▸ **SELECTED TEXT**:
━━━━
There comes a point in which we must all face ourselves in the mirror, take
a long hard look at the person in there and ask them if they are ... if not
happy, at least content, comfortable with who they are. This sort of self
assessment takes up valuable real estate in your local bookstore and I,
for one, am at a loss as to why. Not that we can't all use a little help
and certainly self-assessment is good thing (up to a point: Hollywood tends
to go over board and we, TV nation zealots, seem content to let them get
away with it. Heck, we even pay them for it. No, wait, that's Washington. My bad...)
But seriously, a self-help book? If you could figure it out on your own, you would
have by now and while these books are written by very serious people who
believe themselves to be very helpful (take a look at those jacket
photos if you doubt me), I've rarely seen one (okay, I could
stop the sentence there, I really am rambling about what I know not, but
hey, this is America and I've a God-given right to ramble about
what I know not. That is expressly granted in the Declaration
of Interdependence, co-authored by the experts on both coasts.)
Okay, where was I. Hmm, there's probably a book that will help my
short term memory, though truly, the cure for my current ills
is more like, I dunno, "English: A Primer". Run-on sentences come
from run-on minds, this is nothing new. What is new is that the
run-on mind is tolerated, why is beyond me. Meanwhile, back at
the topic (about 6 minutes lost now), the useful content of a stack of
self-help books can usually be accurately and succinctly boiled down
to a saying your grandmother told you once when you weren't listening.
Remember the "honey vinegar fly" thing? The one that, as a child,
you could not fathom why this octogenarian was wanting you to catch
flies (yet wouldn't let you go out to catch fireflies after bed time.
I mean, really , consistency was lost 2 or 3 generations ago as far
as my childhood can tell.) So, I'm getting old enough now to
actually catch on to the wisdom in there. The actual saying goes
something like "You catch more flies with honey than vinegar" which
is a completely cumbersome way of saying "Be nice, it works better
than not being nice." And truly, it costs nothing.
Actually, that's not true. It costs $11.11 at your local airport.
For $11.11 in the Dallas/Forth Worth Airport, I obtained not one
but four bags of candy: Rolo's, Reese cups, Hershey's mixed and
one other I can't recall. All chocolate, all evil, and not one
would be confused with vinegar, even close to Easter.
A nice lady, whose name may have been Dana, was working the gate
on my connecting flight and, though the weather was fine and
the airport business was light (no delays or other problems that
would cause passengers to transmogrophy into demons, devils
and spoiled children of all ages), she had clearly had a day.
She had just gone through a long line of
customers, some of them surprisingly cranky and a few simply
rude. ("Sir, I don't need your attitude, I'm just doing
my job" is a phrase that should never be warranted, much less
so obviously practiced, as if needed on more than a daily basis.)
So, she's having a day. It isn't a good day, clearly, but to hear
her, it isn't a bad day, either. It should be, based on what I've seen,
it would have led to various misdemeanors had I been subjected to that
kind of day but there she was, finding a smile for the next customer,
patiently answering the same question, over and over, despite the
answer being shown on the monitor immediately behind her in
big easy-to-read font. (If you heard guilt in that last
sentence, you have very good hearing, by the way.) So, it
seemed there should be something nice in her day, to offset the bad.
━━━━
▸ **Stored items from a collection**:

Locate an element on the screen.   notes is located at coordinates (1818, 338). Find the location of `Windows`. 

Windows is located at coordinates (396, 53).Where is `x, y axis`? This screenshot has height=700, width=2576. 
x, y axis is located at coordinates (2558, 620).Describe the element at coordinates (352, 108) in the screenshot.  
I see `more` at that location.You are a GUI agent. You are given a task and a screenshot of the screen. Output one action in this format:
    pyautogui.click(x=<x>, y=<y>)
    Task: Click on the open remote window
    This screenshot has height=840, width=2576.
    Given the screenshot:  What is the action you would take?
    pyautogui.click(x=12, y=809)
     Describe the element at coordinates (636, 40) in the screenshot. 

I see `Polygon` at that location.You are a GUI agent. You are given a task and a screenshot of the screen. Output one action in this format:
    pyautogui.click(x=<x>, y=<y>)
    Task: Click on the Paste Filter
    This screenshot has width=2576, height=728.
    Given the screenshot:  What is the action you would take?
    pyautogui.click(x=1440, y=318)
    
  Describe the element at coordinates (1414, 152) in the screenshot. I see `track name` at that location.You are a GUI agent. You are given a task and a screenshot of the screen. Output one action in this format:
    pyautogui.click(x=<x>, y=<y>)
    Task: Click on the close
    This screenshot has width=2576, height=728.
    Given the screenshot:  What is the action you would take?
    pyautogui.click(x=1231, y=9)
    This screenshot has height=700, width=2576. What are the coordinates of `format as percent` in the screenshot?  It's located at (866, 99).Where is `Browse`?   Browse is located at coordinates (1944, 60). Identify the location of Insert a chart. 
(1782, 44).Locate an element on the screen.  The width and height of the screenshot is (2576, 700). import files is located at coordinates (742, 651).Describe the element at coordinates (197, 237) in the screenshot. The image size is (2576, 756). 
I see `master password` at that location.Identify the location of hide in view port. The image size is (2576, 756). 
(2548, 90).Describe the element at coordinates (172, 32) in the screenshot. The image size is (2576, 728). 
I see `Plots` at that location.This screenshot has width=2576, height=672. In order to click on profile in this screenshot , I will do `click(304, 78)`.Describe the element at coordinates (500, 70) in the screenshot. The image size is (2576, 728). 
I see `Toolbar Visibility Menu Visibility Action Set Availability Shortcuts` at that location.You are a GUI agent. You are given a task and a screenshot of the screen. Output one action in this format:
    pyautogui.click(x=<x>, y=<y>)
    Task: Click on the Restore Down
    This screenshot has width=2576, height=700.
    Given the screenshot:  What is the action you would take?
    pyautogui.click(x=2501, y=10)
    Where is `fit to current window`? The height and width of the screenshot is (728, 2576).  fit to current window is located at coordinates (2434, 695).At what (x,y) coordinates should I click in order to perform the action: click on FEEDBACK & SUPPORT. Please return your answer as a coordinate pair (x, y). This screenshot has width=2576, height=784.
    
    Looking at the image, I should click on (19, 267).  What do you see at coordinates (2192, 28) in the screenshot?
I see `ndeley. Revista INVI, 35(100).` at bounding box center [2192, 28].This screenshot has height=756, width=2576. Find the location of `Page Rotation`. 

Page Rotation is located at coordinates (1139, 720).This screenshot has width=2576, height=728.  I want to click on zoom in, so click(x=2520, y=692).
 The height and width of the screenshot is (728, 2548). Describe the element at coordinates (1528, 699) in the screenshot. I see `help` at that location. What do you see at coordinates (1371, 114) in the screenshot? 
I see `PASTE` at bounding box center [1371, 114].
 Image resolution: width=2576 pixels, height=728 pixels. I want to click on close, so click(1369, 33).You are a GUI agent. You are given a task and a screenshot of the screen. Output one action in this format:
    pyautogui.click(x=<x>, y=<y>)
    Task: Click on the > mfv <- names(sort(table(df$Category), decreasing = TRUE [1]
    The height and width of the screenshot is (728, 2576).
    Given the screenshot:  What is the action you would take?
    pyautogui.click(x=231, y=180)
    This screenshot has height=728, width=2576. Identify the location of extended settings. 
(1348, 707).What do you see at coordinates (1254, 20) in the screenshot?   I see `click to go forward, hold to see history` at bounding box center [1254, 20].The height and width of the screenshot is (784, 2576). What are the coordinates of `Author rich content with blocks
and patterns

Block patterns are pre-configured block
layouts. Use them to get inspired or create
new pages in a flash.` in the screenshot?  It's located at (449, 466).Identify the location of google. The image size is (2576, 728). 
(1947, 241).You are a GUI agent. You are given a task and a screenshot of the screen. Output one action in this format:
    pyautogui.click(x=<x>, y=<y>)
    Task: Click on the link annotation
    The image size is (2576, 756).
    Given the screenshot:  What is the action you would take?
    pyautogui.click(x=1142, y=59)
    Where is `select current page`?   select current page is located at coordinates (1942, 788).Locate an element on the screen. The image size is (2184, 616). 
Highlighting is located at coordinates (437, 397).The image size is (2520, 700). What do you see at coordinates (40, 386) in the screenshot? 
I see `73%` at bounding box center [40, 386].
━━━━
▸ **WHAT TO DO**: Translate into Spanish the following sentence from the text about self-help books: "So, I'm getting old enough now to actually catch on to the wisdom in there."

▸ **WRITTEN RESPONSE**: Así que ya me estoy haciendo lo bastante mayor como para captar de verdad la sabiduría que encierra.